Tánaiste Simon Coveney has said the Government will be flexible on solutions to issues surrounding the post-Brexit border if the British government brings new thinking that is more political than technological.

That may already be happening. According to a report by RTÉ, the British government is exploring the prospect of

the United Kingdom as a whole remaining aligned to the EU Customs Union for several years after Brexit.

The plan being considered by prime minister Theresa May and her government would be for a strict interpretation of the agreement reached between the EU and UK in December on the Irish border issue. Section 49 of that agreement states that in the absence of any other way of avoiding a hard border, the UK would “maintain full alignment with those rules of the internal market and customs union which support north-south co-operation, the all-island economy, and the Good Friday Agreement”.

That has always been interpreted as being confined to Northern Ireland, something which the DUP has repeatedly said it will not countenance.

Confining full alignment to Northern Ireland would infuriate the party propping up the May administration and likely lead to her demise — but if the whole of the UK was included, the DUP would have few grounds to complain.

The so-called third option would mean no customs checks on the Irish Sea, or on the Irish border.

The prime minister is between a rock and a hard place.

Die-hard Brexiteers within her own government oppose vigorously her customs partnership model while the EU — and Ireland in particular — refuses to countenance a technological solution to border control.

If this is a serious proposal, it must be considered seriously by the Irish Government and the EU. It is essential for the remaining member states that the focus remains on limiting the effects of Brexit. However, the signs are that the opposite is happening and that the focus is shifting towards further enlargement of an already disjointed bloc.

The Taoiseach and the Minister of State for European Affairs, Helen McEntee, are in Bulgaria to attend the EU Western Balkans Summit today in the Bulgarian capital of Sofia.

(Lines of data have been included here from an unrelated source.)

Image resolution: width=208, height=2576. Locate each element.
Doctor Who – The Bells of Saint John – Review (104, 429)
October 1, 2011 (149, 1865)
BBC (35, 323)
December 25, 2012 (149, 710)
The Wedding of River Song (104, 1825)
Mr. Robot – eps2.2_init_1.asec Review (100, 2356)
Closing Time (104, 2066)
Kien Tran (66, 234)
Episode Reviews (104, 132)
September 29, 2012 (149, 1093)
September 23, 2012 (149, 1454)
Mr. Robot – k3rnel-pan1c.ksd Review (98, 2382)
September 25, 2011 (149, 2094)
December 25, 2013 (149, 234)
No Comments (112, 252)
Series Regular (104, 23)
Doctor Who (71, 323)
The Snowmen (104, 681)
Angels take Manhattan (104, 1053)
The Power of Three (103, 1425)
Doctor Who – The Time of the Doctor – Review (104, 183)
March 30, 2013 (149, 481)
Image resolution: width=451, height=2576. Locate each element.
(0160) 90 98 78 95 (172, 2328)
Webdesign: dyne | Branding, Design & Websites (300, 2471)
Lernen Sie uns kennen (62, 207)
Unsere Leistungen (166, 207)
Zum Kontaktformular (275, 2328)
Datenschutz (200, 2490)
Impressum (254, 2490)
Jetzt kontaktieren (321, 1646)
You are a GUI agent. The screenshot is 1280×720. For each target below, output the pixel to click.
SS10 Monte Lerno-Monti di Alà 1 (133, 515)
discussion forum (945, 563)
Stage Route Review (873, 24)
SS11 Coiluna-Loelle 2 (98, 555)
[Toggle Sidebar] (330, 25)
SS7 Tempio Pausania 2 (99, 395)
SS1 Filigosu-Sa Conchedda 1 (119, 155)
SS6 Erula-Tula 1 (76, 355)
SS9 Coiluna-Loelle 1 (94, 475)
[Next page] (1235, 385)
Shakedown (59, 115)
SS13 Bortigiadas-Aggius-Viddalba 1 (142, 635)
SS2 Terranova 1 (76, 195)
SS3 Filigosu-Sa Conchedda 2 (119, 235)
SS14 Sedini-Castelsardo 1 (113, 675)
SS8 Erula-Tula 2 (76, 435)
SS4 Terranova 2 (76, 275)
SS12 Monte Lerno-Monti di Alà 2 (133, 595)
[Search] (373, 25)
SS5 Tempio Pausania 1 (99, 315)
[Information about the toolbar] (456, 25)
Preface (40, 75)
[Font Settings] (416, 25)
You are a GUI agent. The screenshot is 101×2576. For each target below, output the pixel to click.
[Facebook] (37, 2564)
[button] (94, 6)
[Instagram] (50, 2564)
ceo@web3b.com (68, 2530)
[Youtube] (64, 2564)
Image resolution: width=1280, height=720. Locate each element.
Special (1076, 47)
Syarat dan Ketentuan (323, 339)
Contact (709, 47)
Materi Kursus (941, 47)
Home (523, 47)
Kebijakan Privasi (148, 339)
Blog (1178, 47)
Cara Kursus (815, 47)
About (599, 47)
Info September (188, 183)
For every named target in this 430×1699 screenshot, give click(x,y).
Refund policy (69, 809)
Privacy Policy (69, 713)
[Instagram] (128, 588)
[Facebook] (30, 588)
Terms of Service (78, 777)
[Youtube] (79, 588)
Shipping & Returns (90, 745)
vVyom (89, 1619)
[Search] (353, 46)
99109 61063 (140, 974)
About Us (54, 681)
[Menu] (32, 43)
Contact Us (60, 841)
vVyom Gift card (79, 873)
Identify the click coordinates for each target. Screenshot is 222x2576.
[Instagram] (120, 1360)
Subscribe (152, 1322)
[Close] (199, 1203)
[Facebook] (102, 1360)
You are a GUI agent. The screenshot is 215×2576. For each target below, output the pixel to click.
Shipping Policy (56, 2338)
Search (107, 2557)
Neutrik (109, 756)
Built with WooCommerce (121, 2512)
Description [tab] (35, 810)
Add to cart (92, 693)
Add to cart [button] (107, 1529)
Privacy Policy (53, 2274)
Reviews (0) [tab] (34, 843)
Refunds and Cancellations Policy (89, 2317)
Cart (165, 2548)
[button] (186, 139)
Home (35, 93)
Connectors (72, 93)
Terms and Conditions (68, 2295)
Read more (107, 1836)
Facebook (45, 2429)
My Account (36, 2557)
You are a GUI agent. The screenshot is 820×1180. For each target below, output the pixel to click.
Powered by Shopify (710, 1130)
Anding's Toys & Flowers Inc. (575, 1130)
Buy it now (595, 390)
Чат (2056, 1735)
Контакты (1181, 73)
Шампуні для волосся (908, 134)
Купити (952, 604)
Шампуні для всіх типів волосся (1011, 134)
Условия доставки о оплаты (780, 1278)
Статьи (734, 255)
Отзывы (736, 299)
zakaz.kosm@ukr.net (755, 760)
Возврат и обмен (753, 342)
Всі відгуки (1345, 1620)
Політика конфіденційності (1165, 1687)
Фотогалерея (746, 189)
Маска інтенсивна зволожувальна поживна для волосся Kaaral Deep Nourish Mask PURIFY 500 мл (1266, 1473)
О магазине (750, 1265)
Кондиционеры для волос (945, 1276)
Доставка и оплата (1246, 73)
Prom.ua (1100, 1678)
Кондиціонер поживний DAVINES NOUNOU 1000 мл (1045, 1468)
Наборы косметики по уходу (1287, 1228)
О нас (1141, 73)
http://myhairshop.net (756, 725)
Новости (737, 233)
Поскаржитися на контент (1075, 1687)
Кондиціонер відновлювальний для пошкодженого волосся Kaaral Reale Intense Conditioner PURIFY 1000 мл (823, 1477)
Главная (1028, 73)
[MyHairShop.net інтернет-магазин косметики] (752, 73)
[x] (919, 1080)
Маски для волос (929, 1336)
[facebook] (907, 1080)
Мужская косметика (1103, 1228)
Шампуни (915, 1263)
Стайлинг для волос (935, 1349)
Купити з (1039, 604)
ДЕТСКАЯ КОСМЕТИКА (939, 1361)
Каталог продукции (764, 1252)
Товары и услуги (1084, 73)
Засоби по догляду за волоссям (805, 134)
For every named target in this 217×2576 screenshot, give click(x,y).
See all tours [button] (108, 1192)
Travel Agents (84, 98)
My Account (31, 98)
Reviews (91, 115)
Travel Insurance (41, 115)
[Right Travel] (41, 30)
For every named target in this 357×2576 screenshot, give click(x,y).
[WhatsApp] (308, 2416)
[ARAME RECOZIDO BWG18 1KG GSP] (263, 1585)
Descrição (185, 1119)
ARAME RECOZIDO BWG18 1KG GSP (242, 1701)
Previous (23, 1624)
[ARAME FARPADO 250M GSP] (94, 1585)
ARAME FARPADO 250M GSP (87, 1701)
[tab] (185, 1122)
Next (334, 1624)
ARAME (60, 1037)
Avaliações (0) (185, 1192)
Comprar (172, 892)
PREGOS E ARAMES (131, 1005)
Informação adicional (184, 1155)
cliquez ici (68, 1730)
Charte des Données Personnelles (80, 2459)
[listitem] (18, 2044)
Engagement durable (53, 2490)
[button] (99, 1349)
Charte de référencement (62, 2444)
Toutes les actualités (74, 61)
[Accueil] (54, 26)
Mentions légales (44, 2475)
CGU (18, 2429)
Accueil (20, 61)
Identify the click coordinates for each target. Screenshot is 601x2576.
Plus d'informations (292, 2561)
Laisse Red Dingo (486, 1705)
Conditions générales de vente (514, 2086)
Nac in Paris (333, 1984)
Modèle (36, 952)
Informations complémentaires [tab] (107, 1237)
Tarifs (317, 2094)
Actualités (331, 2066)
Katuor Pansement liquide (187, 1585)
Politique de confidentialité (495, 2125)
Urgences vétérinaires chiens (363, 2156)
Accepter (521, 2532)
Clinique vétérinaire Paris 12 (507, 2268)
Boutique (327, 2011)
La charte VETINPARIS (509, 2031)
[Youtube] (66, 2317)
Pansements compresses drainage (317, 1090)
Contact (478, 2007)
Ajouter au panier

In advance of the meeting, Ms McEntee declared the enlargement of the EU to the Western Balkans to be a priority for Ireland.

“Ireland supports the enlargement of the EU, with countries who share the values of the European Union and it is important to work with countries to reach those goals,” she said.

Really, minister? Enlargement is not, and must not be considered to be, a priority for Ireland or the EU as a whole. The priority must continue to be finding a workable arrangement with the UK after Brexit.

It is, of course, important that EU democracies, mindful of the devastating regional wars of the 1990s, encourage and aid economic progress in the region but it must not come at the expense of a hard Brexit.